Everything is about communication. The first week to 10 days will be like a honeymoon. Please don't expect too much. Make you plans simple. He will just want to be with you.


----------



## armyvern (20 Nov 2005)

tourwife said:
			
		

> Ok so I've been through this 3 times before but honestly haven't put that much thought into it before, however I've been hearing from a lot of wives lately that their time with their husbands on HLTA have been horrible due to constant arguing and such.   My husband and I have had our share of problems in the past, but this time I just want it to be as comfortable and easy going as possible.
> 
> So from those that have been on tour before, or anyone else, what can I do to make his homecoming comfortable and enjoyable for the both us, and for the kids?
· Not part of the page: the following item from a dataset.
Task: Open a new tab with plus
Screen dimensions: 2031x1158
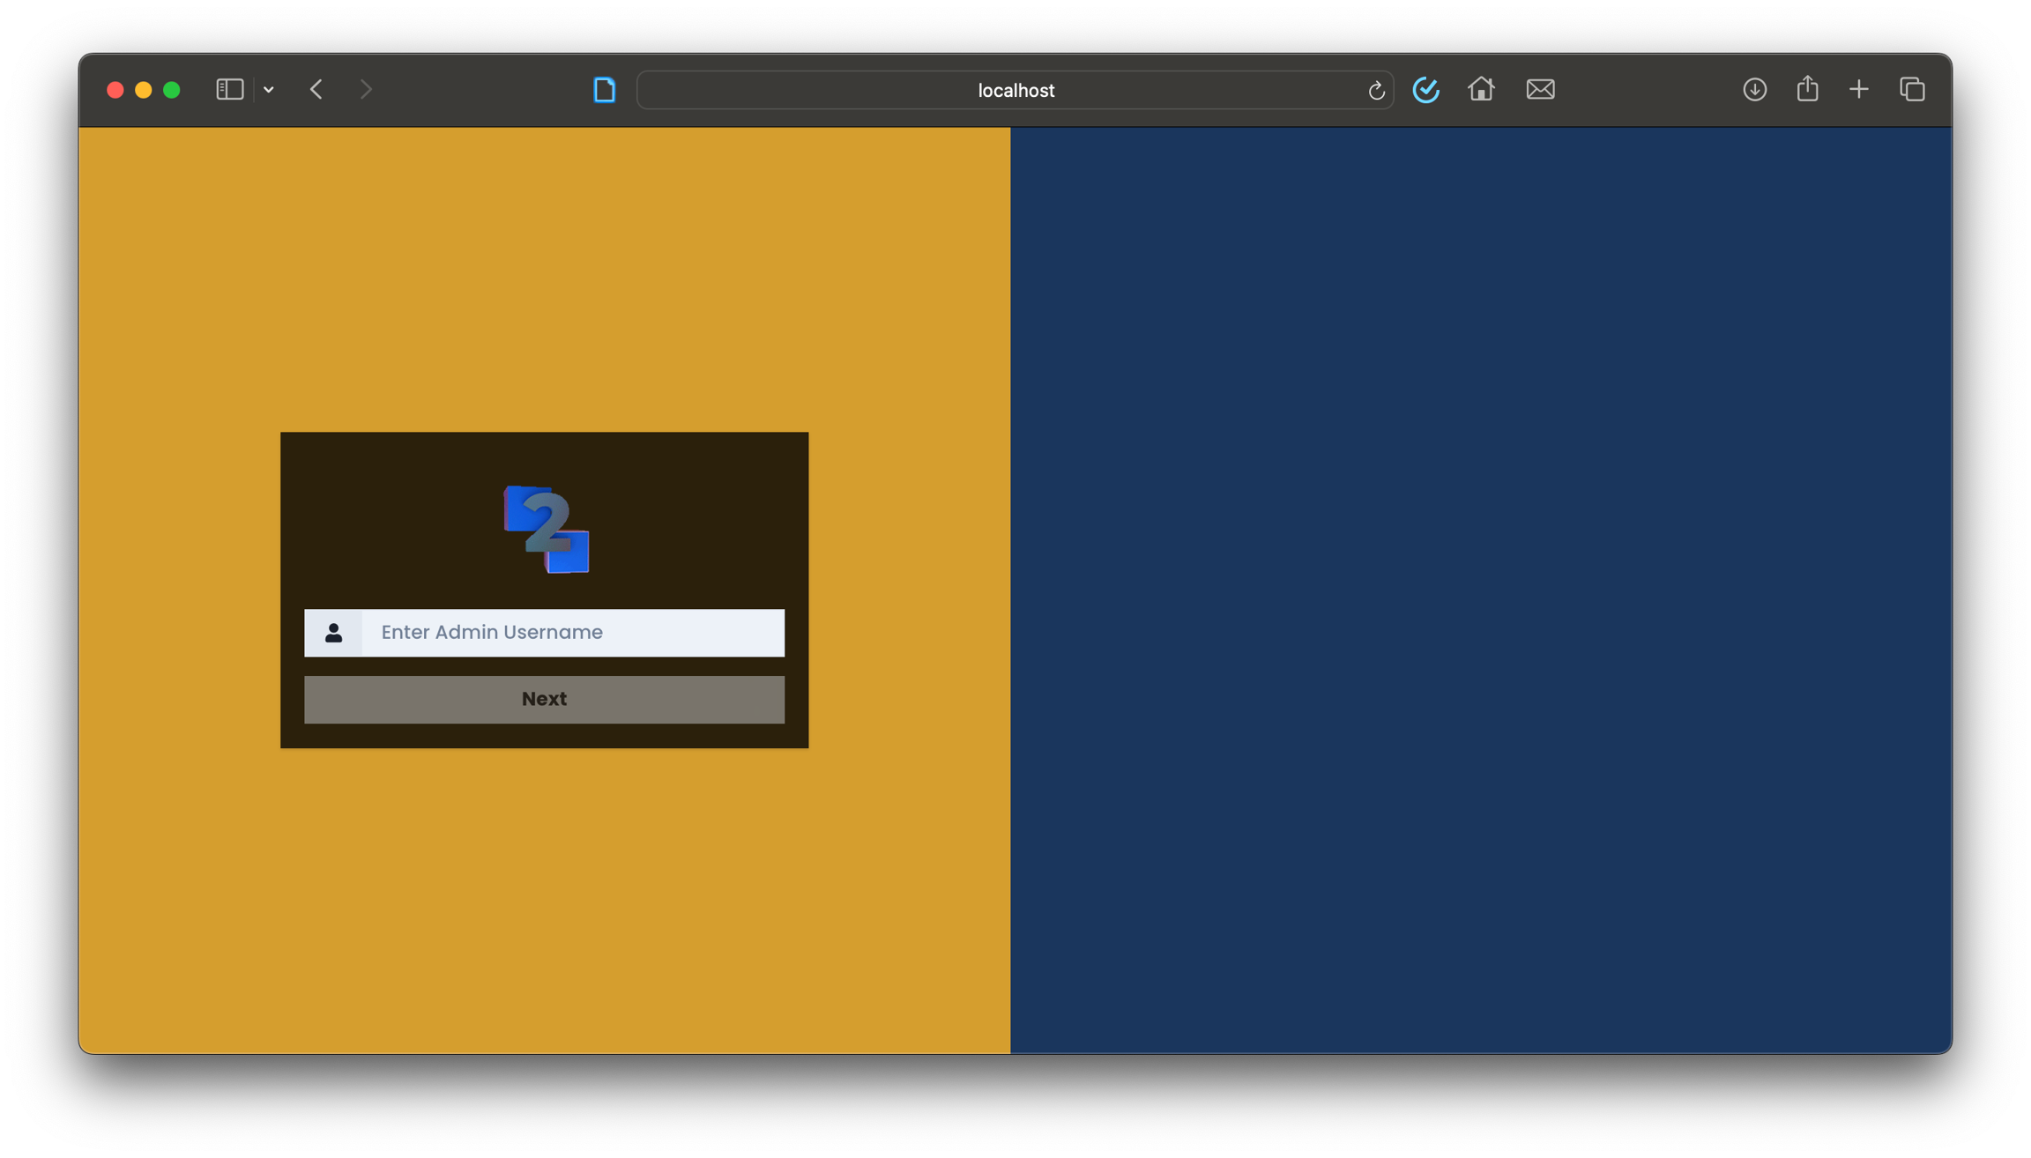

Stress and arguing in the home seems to be the norm during HLTAs whether it's a female coming home or a male. Typically the person coming back on HLTA requires down-time to de-compress from the rigours of theatre. I have never felt comfortable at home on HLTA due to feeling guilty about leaving my team-mates in-theatre to deal with everything while I took 'a break.' I have found that most of my co-workers felt the same. I absolutely hate it when 9er had my whole 'vacation' mapped out for me rather than just let me kick back and relax. Being military also, he didn't say the kids were mine for my 'vacation' as he knew damn well that I had probably been working harder than he had while I was deployed and understood this. I'm not saying that being at home alone with the kids in itself isn't stressful or hard, it is, I've been there as well. Just don't let the home go to rat-crap as that will stress the returning partner out even more. Although many of my subordinates reported the same kind of 'spouse dumped the kids on me for her 'break' occurances when they came back into theatre...which did nothing to make the situation any better.
I recommend getting a sitter for the kids for a few days so mom/dad can attend to each other first if in fact one is returning home on HLTA. Then bring the kids into the picture. 
I myself, and my spouse, no longer return home for HLTAs, and choose to spend the full 6/7 months apart. We do this because we have found that it is less stressful on the kids, and thereby makes it easier on the parent who is home dealing with the schooling, car, and house etc. My kids tend to go into a seperation aniexty kick for the first week or so after either I or my husband departs on tour. When we returned home on leave, the kids had to go through it all over again when one of us returned to theatre, only worse this time because they understood that the tour was only half done and realized just how long 6/7 months could be.
Now, because we go off on our leave to someplace nice with the single folk/others like us, our kids need to adjust once to us leaving, and we get to kick back and relax fully on our time-out from theatre. We find that works best for our family at least.
Expect arguments upon the final return home as well. Re-adjustment is required and is the norm. I find the kids are used to his rules, which usually become more stringent when there is only one parent at home. I think his rules have become too stringent etc, and tend to spoil them/let them get away with almost anything etc for the first little while because 1) I missed them and 2) I don't want to hear him telling them what to do...I just want to kick back and relax. Same thing but opposite when he returns. 
I think you'll be fine (and most usually are) as long as you keep the lines of communication open, and don't book his schedule for him. Let him adjust at his pace back into the daily life & routine.


----------